● **Exercise instructions**
Repeat the entries below exactly and in full.

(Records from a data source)
---*---

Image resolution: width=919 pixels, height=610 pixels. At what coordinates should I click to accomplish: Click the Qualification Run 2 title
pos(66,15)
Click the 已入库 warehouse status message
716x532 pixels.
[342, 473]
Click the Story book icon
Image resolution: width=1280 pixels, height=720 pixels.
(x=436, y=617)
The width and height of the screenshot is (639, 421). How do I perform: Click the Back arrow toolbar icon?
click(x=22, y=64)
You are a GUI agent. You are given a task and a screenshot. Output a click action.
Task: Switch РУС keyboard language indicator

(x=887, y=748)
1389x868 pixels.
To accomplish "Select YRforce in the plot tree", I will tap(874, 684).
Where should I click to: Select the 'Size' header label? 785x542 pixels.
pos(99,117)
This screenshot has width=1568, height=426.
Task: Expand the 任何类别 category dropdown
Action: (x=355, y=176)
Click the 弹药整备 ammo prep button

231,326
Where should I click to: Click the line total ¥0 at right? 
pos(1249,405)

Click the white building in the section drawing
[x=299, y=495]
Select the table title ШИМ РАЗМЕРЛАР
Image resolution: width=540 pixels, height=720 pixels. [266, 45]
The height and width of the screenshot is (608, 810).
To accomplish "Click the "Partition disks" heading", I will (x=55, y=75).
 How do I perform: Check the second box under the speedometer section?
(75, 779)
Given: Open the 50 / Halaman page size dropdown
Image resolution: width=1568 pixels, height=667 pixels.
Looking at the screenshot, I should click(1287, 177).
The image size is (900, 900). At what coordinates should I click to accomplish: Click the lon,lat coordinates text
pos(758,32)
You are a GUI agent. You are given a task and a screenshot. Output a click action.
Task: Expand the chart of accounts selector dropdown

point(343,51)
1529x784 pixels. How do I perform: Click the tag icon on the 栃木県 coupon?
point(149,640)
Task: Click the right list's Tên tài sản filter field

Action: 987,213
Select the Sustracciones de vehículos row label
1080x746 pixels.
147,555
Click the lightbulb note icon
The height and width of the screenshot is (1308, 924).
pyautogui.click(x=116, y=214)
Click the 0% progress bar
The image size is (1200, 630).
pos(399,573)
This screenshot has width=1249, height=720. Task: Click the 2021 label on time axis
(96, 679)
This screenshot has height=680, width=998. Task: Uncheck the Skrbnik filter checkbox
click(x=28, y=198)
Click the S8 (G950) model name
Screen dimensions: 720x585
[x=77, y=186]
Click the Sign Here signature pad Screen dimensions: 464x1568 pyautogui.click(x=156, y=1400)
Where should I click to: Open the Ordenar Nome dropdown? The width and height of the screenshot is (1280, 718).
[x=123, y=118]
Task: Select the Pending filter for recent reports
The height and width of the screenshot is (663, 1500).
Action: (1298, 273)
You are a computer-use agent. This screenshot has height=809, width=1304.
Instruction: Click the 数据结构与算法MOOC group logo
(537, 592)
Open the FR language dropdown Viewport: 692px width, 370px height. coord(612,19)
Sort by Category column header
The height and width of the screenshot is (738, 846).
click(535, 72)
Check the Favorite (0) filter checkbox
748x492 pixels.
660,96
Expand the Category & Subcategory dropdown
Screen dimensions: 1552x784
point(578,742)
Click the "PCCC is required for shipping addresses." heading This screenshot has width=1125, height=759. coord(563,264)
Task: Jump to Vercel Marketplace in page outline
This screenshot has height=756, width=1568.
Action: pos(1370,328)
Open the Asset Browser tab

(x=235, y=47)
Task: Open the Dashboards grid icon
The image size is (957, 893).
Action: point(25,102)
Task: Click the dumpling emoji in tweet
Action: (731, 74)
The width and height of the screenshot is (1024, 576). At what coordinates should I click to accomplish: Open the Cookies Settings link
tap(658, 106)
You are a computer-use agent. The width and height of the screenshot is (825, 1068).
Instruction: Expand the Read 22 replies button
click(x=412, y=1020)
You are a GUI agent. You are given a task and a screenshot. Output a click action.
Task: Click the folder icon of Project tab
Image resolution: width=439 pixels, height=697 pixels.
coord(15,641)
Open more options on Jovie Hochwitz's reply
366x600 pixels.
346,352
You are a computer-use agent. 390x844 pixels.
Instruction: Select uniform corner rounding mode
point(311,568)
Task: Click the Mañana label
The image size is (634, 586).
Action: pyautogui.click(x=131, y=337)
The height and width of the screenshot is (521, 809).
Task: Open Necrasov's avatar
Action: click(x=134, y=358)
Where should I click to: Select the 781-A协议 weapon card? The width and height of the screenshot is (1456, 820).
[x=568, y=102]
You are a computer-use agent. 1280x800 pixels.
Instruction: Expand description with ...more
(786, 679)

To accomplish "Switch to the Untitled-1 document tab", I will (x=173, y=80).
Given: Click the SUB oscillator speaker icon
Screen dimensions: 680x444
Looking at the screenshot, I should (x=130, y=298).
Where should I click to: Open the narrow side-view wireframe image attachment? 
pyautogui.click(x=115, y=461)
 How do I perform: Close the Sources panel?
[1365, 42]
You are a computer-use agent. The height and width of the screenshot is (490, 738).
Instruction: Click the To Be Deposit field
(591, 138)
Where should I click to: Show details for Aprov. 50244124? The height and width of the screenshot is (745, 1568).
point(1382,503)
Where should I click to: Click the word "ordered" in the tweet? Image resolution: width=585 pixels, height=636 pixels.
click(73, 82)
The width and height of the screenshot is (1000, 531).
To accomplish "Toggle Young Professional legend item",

---*---

● **Solution below**
Image resolution: width=919 pixels, height=610 pixels. At what coordinates should I click to accomplish: Click the Qualification Run 2 title
pos(66,15)
Click the 已入库 warehouse status message
716x532 pixels.
[342, 473]
Click the Story book icon
Image resolution: width=1280 pixels, height=720 pixels.
(x=436, y=617)
The width and height of the screenshot is (639, 421). How do I perform: Click the Back arrow toolbar icon?
click(x=22, y=64)
You are a GUI agent. You are given a task and a screenshot. Output a click action.
Task: Switch РУС keyboard language indicator

(x=887, y=748)
1389x868 pixels.
To accomplish "Select YRforce in the plot tree", I will tap(874, 684).
Where should I click to: Select the 'Size' header label? 785x542 pixels.
pos(99,117)
This screenshot has width=1568, height=426.
Task: Expand the 任何类别 category dropdown
Action: (x=355, y=176)
Click the 弹药整备 ammo prep button

231,326
Where should I click to: Click the line total ¥0 at right? 
pos(1249,405)

Click the white building in the section drawing
[x=299, y=495]
Select the table title ШИМ РАЗМЕРЛАР
Image resolution: width=540 pixels, height=720 pixels. [266, 45]
The height and width of the screenshot is (608, 810).
To accomplish "Click the "Partition disks" heading", I will (x=55, y=75).
 How do I perform: Check the second box under the speedometer section?
(75, 779)
Given: Open the 50 / Halaman page size dropdown
Image resolution: width=1568 pixels, height=667 pixels.
Looking at the screenshot, I should click(1287, 177).
The image size is (900, 900). At what coordinates should I click to accomplish: Click the lon,lat coordinates text
pos(758,32)
You are a GUI agent. You are given a task and a screenshot. Output a click action.
Task: Expand the chart of accounts selector dropdown

point(343,51)
1529x784 pixels. How do I perform: Click the tag icon on the 栃木県 coupon?
point(149,640)
Task: Click the right list's Tên tài sản filter field

Action: 987,213
Select the Sustracciones de vehículos row label
1080x746 pixels.
147,555
Click the lightbulb note icon
The height and width of the screenshot is (1308, 924).
pyautogui.click(x=116, y=214)
Click the 0% progress bar
The image size is (1200, 630).
pos(399,573)
This screenshot has width=1249, height=720. Task: Click the 2021 label on time axis
(96, 679)
This screenshot has height=680, width=998. Task: Uncheck the Skrbnik filter checkbox
click(x=28, y=198)
Click the S8 (G950) model name
Screen dimensions: 720x585
[x=77, y=186]
Click the Sign Here signature pad Screen dimensions: 464x1568 pyautogui.click(x=156, y=1400)
Where should I click to: Open the Ordenar Nome dropdown? The width and height of the screenshot is (1280, 718).
[x=123, y=118]
Task: Select the Pending filter for recent reports
The height and width of the screenshot is (663, 1500).
Action: (1298, 273)
You are a computer-use agent. This screenshot has height=809, width=1304.
Instruction: Click the 数据结构与算法MOOC group logo
(537, 592)
Open the FR language dropdown Viewport: 692px width, 370px height. coord(612,19)
Sort by Category column header
The height and width of the screenshot is (738, 846).
click(535, 72)
Check the Favorite (0) filter checkbox
748x492 pixels.
660,96
Expand the Category & Subcategory dropdown
Screen dimensions: 1552x784
point(578,742)
Click the "PCCC is required for shipping addresses." heading This screenshot has width=1125, height=759. coord(563,264)
Task: Jump to Vercel Marketplace in page outline
This screenshot has height=756, width=1568.
Action: pos(1370,328)
Open the Asset Browser tab

(x=235, y=47)
Task: Open the Dashboards grid icon
The image size is (957, 893).
Action: point(25,102)
Task: Click the dumpling emoji in tweet
Action: (731, 74)
The width and height of the screenshot is (1024, 576). At what coordinates should I click to accomplish: Open the Cookies Settings link
tap(658, 106)
You are a computer-use agent. The width and height of the screenshot is (825, 1068).
Instruction: Expand the Read 22 replies button
click(x=412, y=1020)
You are a GUI agent. You are given a task and a screenshot. Output a click action.
Task: Click the folder icon of Project tab
Image resolution: width=439 pixels, height=697 pixels.
coord(15,641)
Open more options on Jovie Hochwitz's reply
366x600 pixels.
346,352
You are a computer-use agent. 390x844 pixels.
Instruction: Select uniform corner rounding mode
point(311,568)
Task: Click the Mañana label
The image size is (634, 586).
Action: pyautogui.click(x=131, y=337)
The height and width of the screenshot is (521, 809).
Task: Open Necrasov's avatar
Action: click(x=134, y=358)
Where should I click to: Select the 781-A协议 weapon card? The width and height of the screenshot is (1456, 820).
[x=568, y=102]
You are a computer-use agent. 1280x800 pixels.
Instruction: Expand description with ...more
(786, 679)

To accomplish "Switch to the Untitled-1 document tab", I will (x=173, y=80).
Given: Click the SUB oscillator speaker icon
Screen dimensions: 680x444
Looking at the screenshot, I should (x=130, y=298).
Where should I click to: Open the narrow side-view wireframe image attachment? 
pyautogui.click(x=115, y=461)
 How do I perform: Close the Sources panel?
[1365, 42]
You are a computer-use agent. The height and width of the screenshot is (490, 738).
Instruction: Click the To Be Deposit field
(591, 138)
Where should I click to: Show details for Aprov. 50244124? The height and width of the screenshot is (745, 1568).
point(1382,503)
Where should I click to: Click the word "ordered" in the tweet? Image resolution: width=585 pixels, height=636 pixels.
click(73, 82)
The width and height of the screenshot is (1000, 531).
To accomplish "Toggle Young Professional legend item",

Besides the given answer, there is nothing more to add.